EXERCISE INSTRUCTIONS: Given the listing below, reproduce all of it exactly.

(RECORDS TO PROCESS Opens)

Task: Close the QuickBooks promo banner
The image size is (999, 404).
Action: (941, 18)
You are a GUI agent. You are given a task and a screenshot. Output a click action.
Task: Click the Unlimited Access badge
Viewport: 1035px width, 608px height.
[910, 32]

(RECORDS TO PROCESS Closes)

ANSWER TO THIS TASK:
Task: Close the QuickBooks promo banner
The image size is (999, 404).
Action: (941, 18)
You are a GUI agent. You are given a task and a screenshot. Output a click action.
Task: Click the Unlimited Access badge
Viewport: 1035px width, 608px height.
[910, 32]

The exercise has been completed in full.